The defendant answered in the affirmative and his attorney acknowledged that he believed the defendant understood the nature of the charge and the maximum and minimum punishment.

Defendant's first contention is that the court erred in failing to inform him of the maximum sentence prescribed by law since it did not inform him of the provisions for mandatory parole under the Illinois Unified Code of Corrections. (Ill. Rev. Stat., 1972 Supp., ch. 38, par. 1005-8-1(e).) He next contends that under Rule 402 he was not adequately admonished as to the minimum sentence provided by law for the crime of robbery in that he was not informed of probation, conditional discharge or periodic imprisonment, all authorized dispositions under section 5-5-3 of the Unified Code.
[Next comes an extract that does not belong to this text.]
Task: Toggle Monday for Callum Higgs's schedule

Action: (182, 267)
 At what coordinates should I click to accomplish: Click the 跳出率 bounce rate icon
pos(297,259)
• 1, 2 Defendant's arguments are without merit and are controlled by a recent decision of the Supreme Court of Illinois in People v. Krantz, 58 Ill.2d 187, 317 N.E.2d 559. The court specifically held that there is substantial compliance with Rule 402 if an accused prior to the acceptance of his plea of guilty is advised by the court of the sentence to jail or imprisonment that might at that time be imposed if his plea is accepted.

The court then went on to further clarify Rule 402 in the following language:

"We make this comment because the question has arisen (e.g., see People v. Harl, 11 Ill. App.3d 372) whether substantial compliance with Rule 402(a)(2) requires also that an accused be admonished as to certain provisions of the Unified Code of Corrections (Ill. Rev. Stat. 1973, ch. 38, par. 1001-1-1 et seq.), which became effective January 1, 1973. For example, since any disposition under the Code is a `sentence' (par. 1005-1-19), must a defendant be informed by the court concerning the possible dispositions by way of periodic imprisonment, probation, conditional discharges in cases of juvenile offenders and fines (par. 1005-5-3)? And must he be informed of the provision for mandatory parole in case of an indeterminate sentence for a felony (par. 1005-8-1(e))? As we have just noted, we do not consider that substantial compliance with Rule 402(a)(2) requires such admonitions. The Code was enacted subsequent to Rule 402. The rule was designed to satisfy the requirements of Boykin v. Alabama (1969), 395 U.S. 238, 23 L.Ed.2d 274, 89 S.Ct. 1709, and to give visibility to plea agreements. Committee Comments, 50 Ill.2d R. 402." 58 Ill.2d 187, 195.

The Krantz case is clearly dispositive of the issues raised on this appeal. We therefore affirm the judgment of the trial court.

Judgment affirmed.

TRAPP, P.J., and SIMKINS, J., concur.